*Required work*.
Copy the lines of the listing below word for word, starting at the line containing "Where should I click to: Open" and ending at the line containing "point(111,320)".

*Target pointing data*.

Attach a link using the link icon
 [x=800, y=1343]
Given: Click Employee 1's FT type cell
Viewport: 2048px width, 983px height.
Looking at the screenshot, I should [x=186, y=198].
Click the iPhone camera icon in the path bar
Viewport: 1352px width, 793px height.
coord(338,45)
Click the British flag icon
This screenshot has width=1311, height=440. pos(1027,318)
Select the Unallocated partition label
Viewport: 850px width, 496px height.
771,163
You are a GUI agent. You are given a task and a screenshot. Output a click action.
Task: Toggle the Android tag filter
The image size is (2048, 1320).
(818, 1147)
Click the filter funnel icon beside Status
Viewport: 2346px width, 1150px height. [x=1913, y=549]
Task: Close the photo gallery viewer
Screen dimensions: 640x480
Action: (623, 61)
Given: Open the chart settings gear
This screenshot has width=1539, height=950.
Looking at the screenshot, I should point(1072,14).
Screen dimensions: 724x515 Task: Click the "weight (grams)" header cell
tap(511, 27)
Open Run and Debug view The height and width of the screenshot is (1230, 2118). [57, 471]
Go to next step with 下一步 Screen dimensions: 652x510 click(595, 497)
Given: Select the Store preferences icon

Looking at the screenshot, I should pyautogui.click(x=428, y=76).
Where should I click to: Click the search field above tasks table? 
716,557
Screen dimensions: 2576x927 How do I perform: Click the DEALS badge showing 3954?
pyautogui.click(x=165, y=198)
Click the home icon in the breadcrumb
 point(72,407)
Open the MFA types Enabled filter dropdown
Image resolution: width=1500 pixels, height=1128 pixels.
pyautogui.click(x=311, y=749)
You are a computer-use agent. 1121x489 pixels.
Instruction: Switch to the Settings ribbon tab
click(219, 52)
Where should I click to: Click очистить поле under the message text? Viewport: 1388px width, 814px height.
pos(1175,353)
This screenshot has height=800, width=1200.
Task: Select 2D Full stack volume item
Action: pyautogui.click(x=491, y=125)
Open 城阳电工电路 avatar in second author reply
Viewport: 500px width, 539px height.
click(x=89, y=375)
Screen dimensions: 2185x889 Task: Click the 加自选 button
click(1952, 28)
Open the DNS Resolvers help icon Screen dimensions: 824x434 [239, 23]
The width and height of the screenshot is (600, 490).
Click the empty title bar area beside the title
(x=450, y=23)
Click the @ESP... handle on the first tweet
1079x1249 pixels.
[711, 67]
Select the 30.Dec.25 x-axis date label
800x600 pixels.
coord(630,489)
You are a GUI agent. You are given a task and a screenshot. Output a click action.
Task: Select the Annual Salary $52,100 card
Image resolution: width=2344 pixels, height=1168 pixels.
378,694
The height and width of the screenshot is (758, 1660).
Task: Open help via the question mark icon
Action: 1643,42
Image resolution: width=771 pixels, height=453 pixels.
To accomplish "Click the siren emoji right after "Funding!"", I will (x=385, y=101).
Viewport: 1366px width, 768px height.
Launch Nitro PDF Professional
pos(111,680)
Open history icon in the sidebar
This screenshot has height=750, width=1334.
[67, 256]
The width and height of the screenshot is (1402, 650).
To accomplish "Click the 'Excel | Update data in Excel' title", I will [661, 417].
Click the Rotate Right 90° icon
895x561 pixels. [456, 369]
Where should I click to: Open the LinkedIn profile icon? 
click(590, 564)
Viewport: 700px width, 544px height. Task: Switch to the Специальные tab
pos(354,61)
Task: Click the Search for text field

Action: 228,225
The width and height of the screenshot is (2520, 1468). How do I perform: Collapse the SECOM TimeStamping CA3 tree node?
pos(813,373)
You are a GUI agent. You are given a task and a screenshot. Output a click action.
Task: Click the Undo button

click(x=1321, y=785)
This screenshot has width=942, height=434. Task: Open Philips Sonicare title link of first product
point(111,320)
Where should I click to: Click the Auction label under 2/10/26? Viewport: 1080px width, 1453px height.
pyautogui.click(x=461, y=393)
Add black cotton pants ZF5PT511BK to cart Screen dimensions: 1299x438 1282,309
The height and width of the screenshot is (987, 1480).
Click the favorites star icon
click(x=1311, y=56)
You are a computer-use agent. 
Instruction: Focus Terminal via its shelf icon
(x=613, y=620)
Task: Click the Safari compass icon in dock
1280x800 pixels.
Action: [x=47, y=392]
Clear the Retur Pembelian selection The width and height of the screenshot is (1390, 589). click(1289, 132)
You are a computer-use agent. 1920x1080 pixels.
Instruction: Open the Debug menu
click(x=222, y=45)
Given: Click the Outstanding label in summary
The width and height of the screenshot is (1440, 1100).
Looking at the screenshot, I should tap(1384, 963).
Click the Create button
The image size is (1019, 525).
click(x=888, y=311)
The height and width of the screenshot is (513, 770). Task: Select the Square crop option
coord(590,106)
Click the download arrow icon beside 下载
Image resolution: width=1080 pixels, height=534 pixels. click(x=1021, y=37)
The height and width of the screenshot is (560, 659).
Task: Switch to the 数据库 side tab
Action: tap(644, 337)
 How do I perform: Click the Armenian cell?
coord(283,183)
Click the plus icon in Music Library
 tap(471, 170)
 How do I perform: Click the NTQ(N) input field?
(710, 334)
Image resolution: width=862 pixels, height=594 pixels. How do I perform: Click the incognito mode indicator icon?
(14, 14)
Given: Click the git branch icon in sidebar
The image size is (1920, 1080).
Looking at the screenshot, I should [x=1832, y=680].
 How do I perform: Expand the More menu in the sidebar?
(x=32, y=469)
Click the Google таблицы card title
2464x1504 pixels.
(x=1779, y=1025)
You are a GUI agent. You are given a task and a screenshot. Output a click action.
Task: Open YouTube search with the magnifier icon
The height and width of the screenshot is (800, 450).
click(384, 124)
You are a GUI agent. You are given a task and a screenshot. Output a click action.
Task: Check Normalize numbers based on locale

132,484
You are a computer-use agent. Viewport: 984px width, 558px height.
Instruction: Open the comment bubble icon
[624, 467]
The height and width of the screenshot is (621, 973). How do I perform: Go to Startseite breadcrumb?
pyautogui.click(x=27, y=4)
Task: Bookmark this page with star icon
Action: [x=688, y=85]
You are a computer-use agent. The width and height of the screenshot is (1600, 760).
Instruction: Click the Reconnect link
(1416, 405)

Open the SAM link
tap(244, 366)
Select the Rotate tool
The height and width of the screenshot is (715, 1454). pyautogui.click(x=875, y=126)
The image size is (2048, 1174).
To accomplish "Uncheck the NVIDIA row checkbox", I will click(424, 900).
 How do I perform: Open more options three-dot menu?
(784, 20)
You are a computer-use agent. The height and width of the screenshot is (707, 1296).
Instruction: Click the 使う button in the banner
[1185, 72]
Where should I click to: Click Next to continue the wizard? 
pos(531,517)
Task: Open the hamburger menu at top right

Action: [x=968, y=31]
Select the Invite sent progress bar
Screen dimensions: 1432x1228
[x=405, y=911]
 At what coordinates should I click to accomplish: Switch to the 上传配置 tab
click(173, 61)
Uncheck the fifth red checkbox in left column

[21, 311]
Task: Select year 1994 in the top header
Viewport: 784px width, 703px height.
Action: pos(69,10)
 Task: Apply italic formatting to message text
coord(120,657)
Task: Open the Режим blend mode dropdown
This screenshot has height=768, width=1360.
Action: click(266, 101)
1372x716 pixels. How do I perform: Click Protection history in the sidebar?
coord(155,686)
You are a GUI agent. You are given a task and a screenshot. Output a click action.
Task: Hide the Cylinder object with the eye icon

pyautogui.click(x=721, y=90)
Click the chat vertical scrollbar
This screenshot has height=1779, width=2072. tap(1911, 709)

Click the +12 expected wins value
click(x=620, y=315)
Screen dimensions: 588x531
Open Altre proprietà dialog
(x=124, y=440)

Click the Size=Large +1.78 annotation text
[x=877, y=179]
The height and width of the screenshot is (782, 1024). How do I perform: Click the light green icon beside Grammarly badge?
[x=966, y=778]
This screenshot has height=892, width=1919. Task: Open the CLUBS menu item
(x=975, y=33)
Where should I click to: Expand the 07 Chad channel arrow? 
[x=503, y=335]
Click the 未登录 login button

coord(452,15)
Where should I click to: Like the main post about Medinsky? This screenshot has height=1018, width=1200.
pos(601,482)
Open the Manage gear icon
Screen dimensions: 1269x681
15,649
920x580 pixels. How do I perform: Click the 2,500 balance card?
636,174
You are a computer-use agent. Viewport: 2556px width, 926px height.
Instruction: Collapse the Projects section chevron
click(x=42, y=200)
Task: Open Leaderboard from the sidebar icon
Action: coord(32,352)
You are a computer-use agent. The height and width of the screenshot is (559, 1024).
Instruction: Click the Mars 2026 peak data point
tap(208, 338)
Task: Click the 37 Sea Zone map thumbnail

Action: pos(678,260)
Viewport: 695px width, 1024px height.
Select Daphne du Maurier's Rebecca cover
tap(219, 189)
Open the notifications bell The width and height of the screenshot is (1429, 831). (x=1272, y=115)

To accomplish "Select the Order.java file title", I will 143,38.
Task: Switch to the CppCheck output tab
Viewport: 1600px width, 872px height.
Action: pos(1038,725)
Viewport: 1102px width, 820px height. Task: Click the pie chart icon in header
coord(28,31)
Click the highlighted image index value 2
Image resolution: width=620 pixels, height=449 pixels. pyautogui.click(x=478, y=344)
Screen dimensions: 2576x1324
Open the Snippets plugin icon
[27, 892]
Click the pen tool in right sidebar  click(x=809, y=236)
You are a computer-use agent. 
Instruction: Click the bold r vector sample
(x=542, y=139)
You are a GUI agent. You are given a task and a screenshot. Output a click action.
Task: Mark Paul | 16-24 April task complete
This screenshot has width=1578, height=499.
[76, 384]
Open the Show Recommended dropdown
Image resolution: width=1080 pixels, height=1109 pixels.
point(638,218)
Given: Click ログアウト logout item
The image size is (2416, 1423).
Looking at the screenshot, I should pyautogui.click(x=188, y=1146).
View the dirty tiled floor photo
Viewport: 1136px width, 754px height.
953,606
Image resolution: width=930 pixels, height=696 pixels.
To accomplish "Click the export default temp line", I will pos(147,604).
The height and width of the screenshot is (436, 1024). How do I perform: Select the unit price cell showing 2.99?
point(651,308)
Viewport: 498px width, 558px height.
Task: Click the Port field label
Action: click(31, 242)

*Answer to the problem*.
Where should I click to: Open the LinkedIn profile icon? 
click(590, 564)
Viewport: 700px width, 544px height. Task: Switch to the Специальные tab
pos(354,61)
Task: Click the Search for text field

Action: 228,225
The width and height of the screenshot is (2520, 1468). How do I perform: Collapse the SECOM TimeStamping CA3 tree node?
pos(813,373)
You are a GUI agent. You are given a task and a screenshot. Output a click action.
Task: Click the Undo button

click(x=1321, y=785)
This screenshot has width=942, height=434. Task: Open Philips Sonicare title link of first product
point(111,320)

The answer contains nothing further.